• **Ausgangstext**:
>>>
Grünen-Parteitag: Sprit ins Wahlkampf-Feuer

Früher war zwar nicht alles besser, aber der Sprit war billiger. Bild: Zauberin, Pixabay

Worum es den Delegierten bei der Debatte um den Kraftstoffpreis an diesem Wochenende geht. Und was im Entwurf des Wahlprogramms steht

Noch bis Sonntag diskutieren die Grünen auf einer überwiegend online stattfinden Delegiertenkonferenz ihr Wahlprogramm. Interessierte können die Reden und Diskussionen live auf der Internetseite der Partei verfolgen.

Man darf gespannt sein, was dem Publikum geboten wird. In den vergangenen Jahren hat sich die einstige Bewegungspartei – ganz dem Erwartungsdruck der großen Medien folgend – Auseinandersetzungen weitgehend verkniffen und die Parteitage eher als die nachgefragten Harmonie-Veranstaltungen inszeniert. Es ist eben lange her, dass die Grünen als parlamentarischer Arm von Friedens- und Umweltbewegung gestartet sind.

Es könnte aber sein, dass es in diesem Jahr ein wenig anders wird und die Parteitagsregisseure hinter den Kulissen mächtig ins Schwitzen geraten. Aus den Reihen der Jungen sowie aus der neuen Umwelt- und Klimabewegung wird schließlich ein deutlich höherer CO2-Preis gefordert.

Der Parteiführung dürfte das höchst unangenehmen sein. Immerhin haben die letzten Wochen gezeigt, dass der Spritpreis der Ring durch die Nase der Grünen ist, an dem sie durch die mediale Arena gezogen werden können.

Hier bei Telepolis wurde schon darüber geschrieben, dass die mediale Aufregung über die Spritpreis-Debatte rational nicht wirklich erklärbar ist. Aber vielleicht sollten wir an dieser Stelle zunächst einmal darauf hinweisen, dass es zwei voneinander unabhängige Märkte für CO2-Emissionen gibt, die nicht miteinander verwechselt werden sollten.

Zwei getrennte Märkte für Emissionsrechte

Das eine ist der ältere europäische Markt, auf dem sich Industrie und Kraftwerksbetreiber mit Emissionsrechten eindecken müssen.
<<<
• **Aufgaben**:
- a) Was wird laut dem Ausgangstext aus den Reihen der Jungen sowie aus der neuen Umwelt- und Klimabewegung gefordert?
- b) Geben Sie den Abschnitt der Datensätze von der Zeile mit „has height=560, width=1000.“ bis zum Ende der Datensätze erneut wieder und tauschen Sie dabei „screenshot“ gegen „image“ aus, ohne sonst etwas zu ändern. Lassen Sie die Bilder dabei weg.

• **Daten zur Übung**:
>>>
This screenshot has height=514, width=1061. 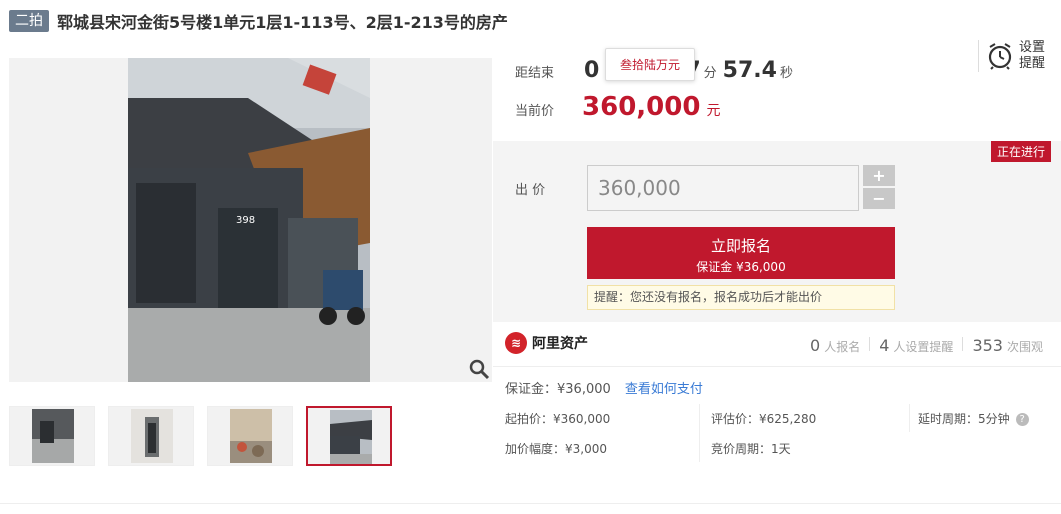 What do you see at coordinates (723, 188) in the screenshot?
I see `bid-amount-input: 360,000` at bounding box center [723, 188].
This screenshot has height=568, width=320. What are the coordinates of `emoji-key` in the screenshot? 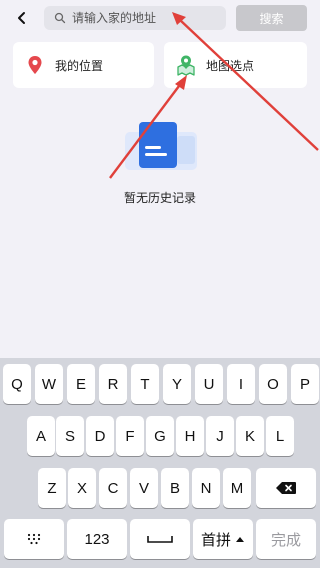 It's located at (34, 539).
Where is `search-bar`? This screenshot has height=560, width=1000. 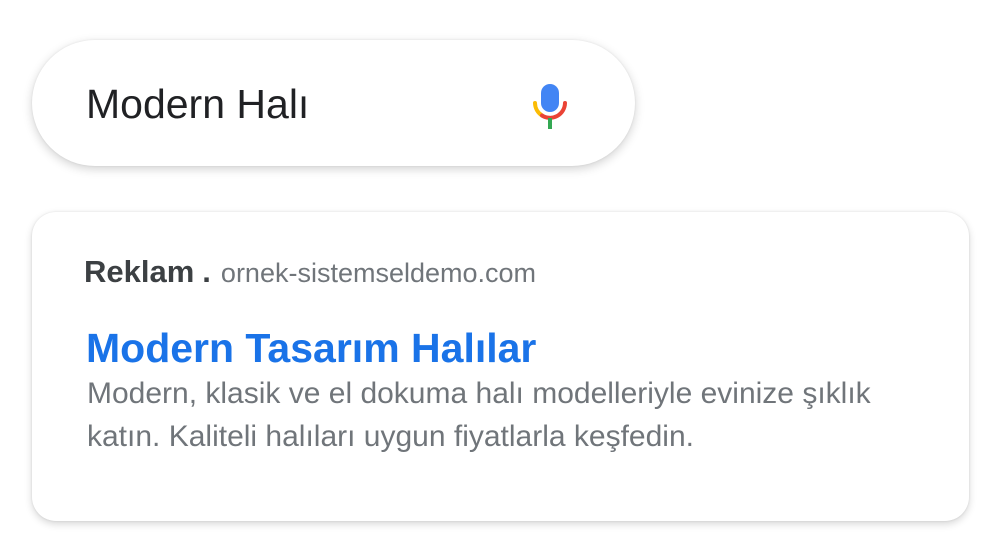
search-bar is located at coordinates (334, 103).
<<<
• **Ihre Antworten**:
- a) Ein deutlich höherer CO2-Preis.

- b)
Where is `search-bar`? This image has height=560, width=1000. 
search-bar is located at coordinates (334, 103).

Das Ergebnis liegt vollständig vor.